Benzedrine is a trade name for amphetamine. The Council of Europe claimed that it appeared in the sport at the Berlin Olympics for the first time. In 1887, amphetamine was first manufactured and the derived benzedrine was isolated in the US in 1934. Because of the observed effects it got the street name 'speed'.

During World War II, British troops used 72 million tablets of amphetamine and the Royal Air Force (RAF) consumed so much that a report suggested that "Methedrine won the Battle of Britain". The problem was that amphetamine leads to a lack of judgment and risk-taking, which may lead to better performance in sports, but in fighter planes and bombers caused more crash landings than the RAF could accept. The medicine was therefore withdrawn, but large stocks remained on the black market. The proliferation of amphetamine use in athletes went fairly quickly, from spontaneous confessions of doctors, trainers, coaches, athletes and from autopsy reports showed that they were common in motorsport, basketball, baseball (even in children), boxing, canoeing, cycling, football, golf, mountaineering, Roller Derby, rodeo, rugby, skating, skiing, football, squash, swimming, tennis, table tennis, athletics, weightlifting and wrestling.

1944

In 1944, a cocktail of amphetamines and cocaine was tested to give the soldiers new powers at the front. A month-long research in the laboratories of the Universität Kiel yielded a ready-to-use D-IX pill, a combination of five milligrams of cocaine, three milligrams of Pervitin, five milligrams of the morphine preparation Eukodal and the synthetic cocaine from Merck. During World War I the pilots used this last product to keep up their efforts.
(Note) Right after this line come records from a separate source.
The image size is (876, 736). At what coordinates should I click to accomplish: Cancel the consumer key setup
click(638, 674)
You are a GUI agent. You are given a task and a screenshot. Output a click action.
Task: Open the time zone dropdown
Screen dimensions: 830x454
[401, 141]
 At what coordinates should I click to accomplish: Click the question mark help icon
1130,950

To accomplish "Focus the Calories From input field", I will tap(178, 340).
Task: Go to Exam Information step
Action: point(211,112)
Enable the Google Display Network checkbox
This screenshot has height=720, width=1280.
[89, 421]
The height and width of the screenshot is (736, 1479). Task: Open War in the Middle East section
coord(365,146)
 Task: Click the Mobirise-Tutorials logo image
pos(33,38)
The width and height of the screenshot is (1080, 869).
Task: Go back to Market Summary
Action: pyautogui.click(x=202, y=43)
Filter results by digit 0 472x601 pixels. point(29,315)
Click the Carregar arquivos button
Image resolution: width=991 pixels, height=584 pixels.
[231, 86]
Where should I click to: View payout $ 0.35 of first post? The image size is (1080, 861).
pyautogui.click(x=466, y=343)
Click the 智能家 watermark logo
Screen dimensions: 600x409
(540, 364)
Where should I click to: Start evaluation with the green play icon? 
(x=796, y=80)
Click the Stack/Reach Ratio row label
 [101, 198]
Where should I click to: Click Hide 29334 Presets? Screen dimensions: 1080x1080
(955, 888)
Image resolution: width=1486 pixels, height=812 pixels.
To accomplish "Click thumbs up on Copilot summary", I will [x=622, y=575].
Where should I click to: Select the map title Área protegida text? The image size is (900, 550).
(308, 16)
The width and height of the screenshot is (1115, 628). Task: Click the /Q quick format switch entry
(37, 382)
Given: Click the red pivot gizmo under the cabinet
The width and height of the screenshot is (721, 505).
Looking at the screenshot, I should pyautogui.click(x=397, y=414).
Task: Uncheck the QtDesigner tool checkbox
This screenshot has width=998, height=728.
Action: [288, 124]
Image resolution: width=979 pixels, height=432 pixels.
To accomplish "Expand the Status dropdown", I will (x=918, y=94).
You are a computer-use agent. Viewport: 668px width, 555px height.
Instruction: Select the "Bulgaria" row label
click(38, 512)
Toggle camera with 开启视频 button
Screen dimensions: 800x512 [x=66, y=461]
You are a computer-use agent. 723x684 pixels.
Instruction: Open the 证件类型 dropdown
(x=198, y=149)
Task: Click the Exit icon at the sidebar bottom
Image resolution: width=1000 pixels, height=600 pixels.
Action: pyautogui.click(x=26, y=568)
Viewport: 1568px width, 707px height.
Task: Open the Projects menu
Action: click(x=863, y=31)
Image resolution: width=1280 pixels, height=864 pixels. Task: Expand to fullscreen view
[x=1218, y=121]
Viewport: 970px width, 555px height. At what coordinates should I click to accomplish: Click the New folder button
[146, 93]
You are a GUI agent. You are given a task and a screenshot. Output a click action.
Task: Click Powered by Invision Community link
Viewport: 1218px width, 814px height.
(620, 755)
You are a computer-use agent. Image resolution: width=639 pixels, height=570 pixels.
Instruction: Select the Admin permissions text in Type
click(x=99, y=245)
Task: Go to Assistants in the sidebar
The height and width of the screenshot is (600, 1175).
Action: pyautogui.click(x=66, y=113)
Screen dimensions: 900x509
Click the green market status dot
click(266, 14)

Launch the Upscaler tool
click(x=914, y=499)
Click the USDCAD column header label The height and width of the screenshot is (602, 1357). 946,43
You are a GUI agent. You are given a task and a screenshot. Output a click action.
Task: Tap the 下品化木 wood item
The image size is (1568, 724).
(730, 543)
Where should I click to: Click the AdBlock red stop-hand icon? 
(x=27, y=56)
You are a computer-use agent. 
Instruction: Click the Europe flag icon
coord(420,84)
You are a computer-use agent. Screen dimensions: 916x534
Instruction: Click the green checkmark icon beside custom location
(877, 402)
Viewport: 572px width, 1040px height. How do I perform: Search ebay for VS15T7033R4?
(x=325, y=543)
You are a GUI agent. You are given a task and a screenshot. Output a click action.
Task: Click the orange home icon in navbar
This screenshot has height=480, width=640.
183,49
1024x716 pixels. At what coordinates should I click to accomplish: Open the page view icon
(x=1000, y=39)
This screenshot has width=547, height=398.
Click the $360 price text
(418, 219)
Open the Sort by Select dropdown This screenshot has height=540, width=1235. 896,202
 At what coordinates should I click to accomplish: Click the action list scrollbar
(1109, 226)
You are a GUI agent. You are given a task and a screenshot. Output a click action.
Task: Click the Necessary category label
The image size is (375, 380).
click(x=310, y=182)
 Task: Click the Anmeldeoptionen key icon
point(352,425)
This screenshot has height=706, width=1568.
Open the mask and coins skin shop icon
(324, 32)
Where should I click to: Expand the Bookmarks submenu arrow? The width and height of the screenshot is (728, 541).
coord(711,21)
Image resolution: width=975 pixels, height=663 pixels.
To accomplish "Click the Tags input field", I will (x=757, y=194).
From November 1944, the drug was tested on the prisoners of the concentration camp Sachsenhausen, where the load capacity of D-IX was determined in humans. The 'Ärztlichem Kriegs-Tagebuch' reported in this context that thanks to the product guinea pigs arrived at the daily expensive marches with two to three rest pauses. Reducing sleep was also striking. After the Second World War, this combination of cocaine, methylamphetamine and morphine, which was also jokingly called the 'Pot d'Adolf', surfaced in the cycling platoons as a ready-to-use pill, especially in Belgium and France.